Такое до сих пор иногда со мной происходит. Я могу неожиданно забыть имя достаточно близкого мне человека. Это ужасно, но именно тогда я придумал выход из столь затруднительного положения.

Я неожиданно полез в карман за телефоном (тогда только появились Эриксоны небольшого раз-мера), сделав вид, что мне позвонили.
— Извините, я отвечу, — и, изображая разговор по телефону, стал внимательно слушать как моя девушка представляется моей «бабушке».
— Катя.
— Лидия Львовна. Проходите, пожалуйста.

Я тут же закончил псевдоразговор и мы прошли на кухню.

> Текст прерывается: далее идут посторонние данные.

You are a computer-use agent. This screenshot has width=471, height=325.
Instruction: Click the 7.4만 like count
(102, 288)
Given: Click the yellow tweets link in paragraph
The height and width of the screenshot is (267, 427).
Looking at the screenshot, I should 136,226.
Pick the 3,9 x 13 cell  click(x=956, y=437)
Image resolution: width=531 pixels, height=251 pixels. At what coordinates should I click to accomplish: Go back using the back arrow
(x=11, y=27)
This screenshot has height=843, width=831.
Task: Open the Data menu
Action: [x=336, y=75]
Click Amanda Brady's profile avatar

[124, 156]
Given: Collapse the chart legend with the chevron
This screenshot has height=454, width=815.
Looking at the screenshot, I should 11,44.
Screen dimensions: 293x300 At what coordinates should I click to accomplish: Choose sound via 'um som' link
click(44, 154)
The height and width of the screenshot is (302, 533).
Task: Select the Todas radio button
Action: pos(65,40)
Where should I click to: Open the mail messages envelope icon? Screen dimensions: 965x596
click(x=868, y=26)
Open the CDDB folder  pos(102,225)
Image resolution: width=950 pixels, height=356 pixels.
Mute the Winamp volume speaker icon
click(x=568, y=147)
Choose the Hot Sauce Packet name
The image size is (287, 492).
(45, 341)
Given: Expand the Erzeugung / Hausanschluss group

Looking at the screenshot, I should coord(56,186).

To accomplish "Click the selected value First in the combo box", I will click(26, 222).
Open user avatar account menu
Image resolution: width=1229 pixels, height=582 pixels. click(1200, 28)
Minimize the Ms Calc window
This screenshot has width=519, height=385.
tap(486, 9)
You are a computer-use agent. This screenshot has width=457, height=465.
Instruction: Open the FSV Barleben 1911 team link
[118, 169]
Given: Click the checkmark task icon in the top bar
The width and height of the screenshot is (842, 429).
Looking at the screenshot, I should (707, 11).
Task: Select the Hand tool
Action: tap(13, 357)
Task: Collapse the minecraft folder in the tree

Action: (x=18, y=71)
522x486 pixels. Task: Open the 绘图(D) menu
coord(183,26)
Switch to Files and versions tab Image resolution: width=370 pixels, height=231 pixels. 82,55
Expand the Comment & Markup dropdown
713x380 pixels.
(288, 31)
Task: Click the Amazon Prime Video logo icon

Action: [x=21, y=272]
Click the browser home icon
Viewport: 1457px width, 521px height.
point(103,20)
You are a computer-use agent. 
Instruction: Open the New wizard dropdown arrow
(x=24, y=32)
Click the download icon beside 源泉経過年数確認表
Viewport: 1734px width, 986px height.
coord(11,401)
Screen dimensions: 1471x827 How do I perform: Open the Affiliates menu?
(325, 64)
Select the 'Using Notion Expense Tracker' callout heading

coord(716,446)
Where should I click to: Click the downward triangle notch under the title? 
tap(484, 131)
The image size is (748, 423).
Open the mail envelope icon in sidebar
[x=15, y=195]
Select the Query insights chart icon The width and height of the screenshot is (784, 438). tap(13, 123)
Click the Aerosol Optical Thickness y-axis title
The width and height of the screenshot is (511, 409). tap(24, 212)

Я бы даже сказал кухоньку, тесную, и неудобную, с окном, выходящим на стену противоположного дома, но это была, пожалуй, лучшая кухня в Петербурге. У многих вся жизнь похожа на такую кухню, несмотря на наличие пентхаузов и вилл.
— Катя, чай будете?

Лидия Львовна учила ко всем обращаться на Вы, особенно к младшим и к обслуживающему персоналу. Помню ее лекцию:
— Когда-нибудь у тебя будет водитель. Так вот, всегда, я повторяю ВСЕГДА, будь с ним на Вы, даже если он твой ровесник и работает у тебя десять лет. «Вы» — это броня, данная несчастным русским, чтобы они моги спрятаться от жлобства и хамства окружающей их действительности.
Платиновые слова.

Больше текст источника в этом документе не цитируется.